Excerpt to read
-*-
One of them is the god-like being – Dr Manhattan – who is introduced to the world with the headline: ‘The Superman exists and he is American’ (Later a colleague clarifies the intent, revising his statement thus: ‘God exists, and he is American’. He offers words of comfort to anyone who feels terrified by such a sentiment, saying that their fear is merely an indication that they haven’t lost their minds entirely.) This telegraphs the heart of the book: when power is treated as right rather than privilege, when violence is assumed to be the path to peace, when people define themselves primarily as nations rather than a global community, and when sexuality is wrapped up with force, you get perpetual war.

The book is utterly fascinating, bleak, and serious.

The film gets the second part right. It’s bleak. Bleak as hell. And I mean that as literally as I can. In the moral universe of the ‘Watchmen’ movie all reflective thought is banished in favor of an astonishing visual setup – one of the most stunning-look films ever made turns out to be also one of the biggest missed opportunities. Is violence inherent to human nature? Do people always default to selfishness? Does fame depend on the exploitation of others? In what sense does the love of money lead inexorably to the destruction of community? These, and many other questions are left quietly alone; allowing the movie to indulge its (admittedly talented) director’s taste for showcase thuggery. You’ve never seen blood flow like you do in this movie.

In spite of some good casting alongside the quite brilliant photography and art direction, the film is a far cry from the somber philosophical text on which it’s based. Moore has said that, among other things, he wanted to explore what ‘a Batman-type, driven, vengeance-fuelled psychopath would be like in the real world’. Clearly the authorial intent was to ask serious questions about how we allow violence to be done in our name. Yet the film presents this ‘Batman-type’ character in such a manner that at the first screening I saw, when he carried out an horrific act of violence, the audience applauded. I don’t think the film-makers were being ironic. When the story in the novel climaxes with a ‘kill a few to save a lot’ ending, we may be supposed to wonder if there might just be a better way to bring peace than to commit genocide. But the film doesn’t have enough heart to make us care about the future of humanity. It’s a color photocopy of the source novel – a clone without a soul. ‘Watchmen’ (the novel) aims to tell the truth about violence; but the film wants us to be excited by it. In a world with vengeance-fuelled superheroes running the show, people would be afraid to be afraid; but ‘Watchmen’ the movie made me feel afraid for how we often tell the story of human beings to each other these days. The book mourns how we so often see violence as a positive path. But the film celebrates it.
-*-
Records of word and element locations
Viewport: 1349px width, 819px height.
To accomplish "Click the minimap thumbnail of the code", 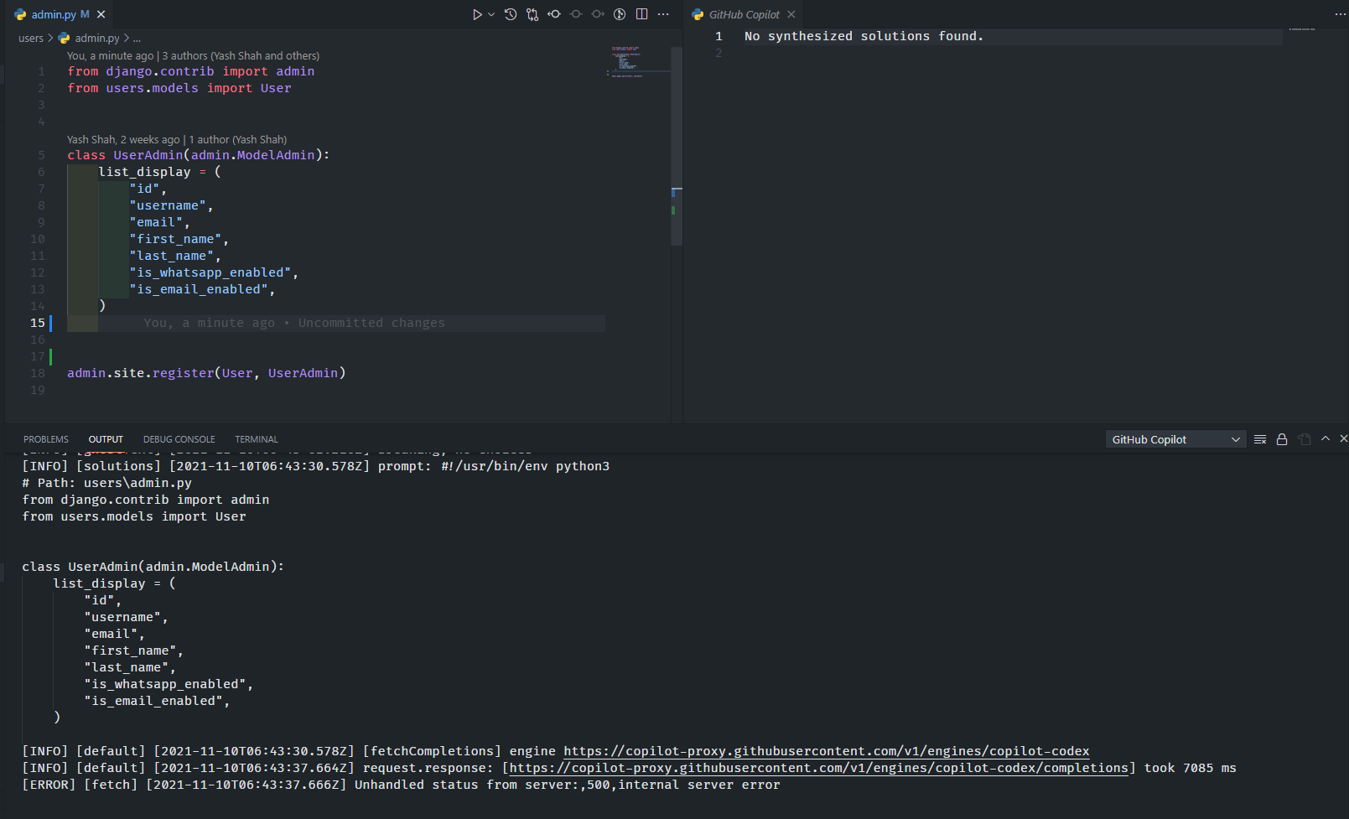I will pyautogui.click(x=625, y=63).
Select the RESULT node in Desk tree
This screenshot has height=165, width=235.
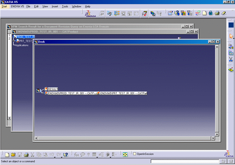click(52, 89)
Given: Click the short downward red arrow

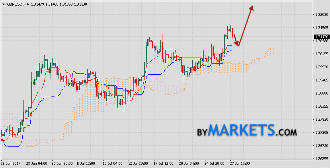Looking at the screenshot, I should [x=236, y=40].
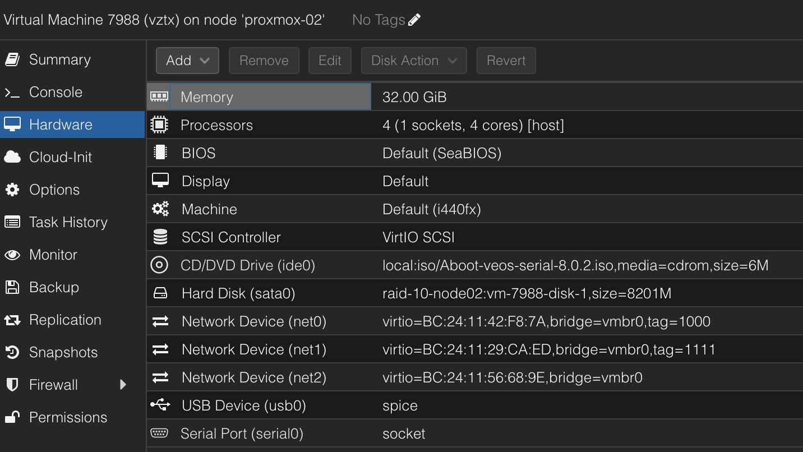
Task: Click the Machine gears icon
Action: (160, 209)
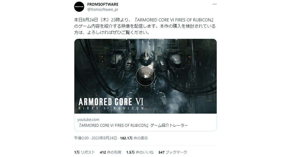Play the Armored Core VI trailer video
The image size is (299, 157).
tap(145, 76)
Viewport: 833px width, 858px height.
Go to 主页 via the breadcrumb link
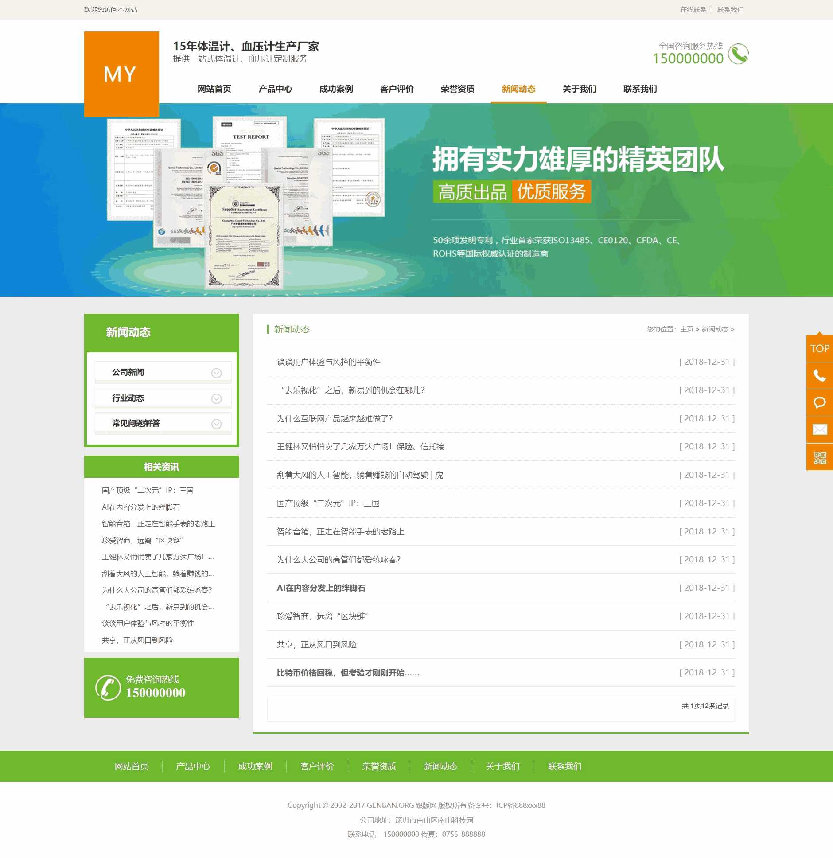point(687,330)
-*-
Problem set
**1)** Quote the passage of the Watchmen review from "The book is" up to and including "in this movie.".
**2)** Print the rows exactly as they appear, from the line with "Select the RESULT node in Desk tree" through the last line of the rows, and leave the pictures out.

Expected results
**1)**
The book is utterly fascinating, bleak, and serious.

The film gets the second part right. It’s bleak. Bleak as hell. And I mean that as literally as I can. In the moral universe of the ‘Watchmen’ movie all reflective thought is banished in favor of an astonishing visual setup – one of the most stunning-look films ever made turns out to be also one of the biggest missed opportunities. Is violence inherent to human nature? Do people always default to selfishness? Does fame depend on the exploitation of others? In what sense does the love of money lead inexorably to the destruction of community? These, and many other questions are left quietly alone; allowing the movie to indulge its (admittedly talented) director’s taste for showcase thuggery. You’ve never seen blood flow like you do in this movie.

**2)**
Select the RESULT node in Desk tree
This screenshot has height=165, width=235.
click(52, 89)
Given: Click the short downward red arrow

Looking at the screenshot, I should [x=236, y=40].
Task: Click the Machine gears icon
Action: (160, 209)
Play the Armored Core VI trailer video
The image size is (299, 157).
tap(145, 76)
Viewport: 833px width, 858px height.
Go to 主页 via the breadcrumb link
point(687,330)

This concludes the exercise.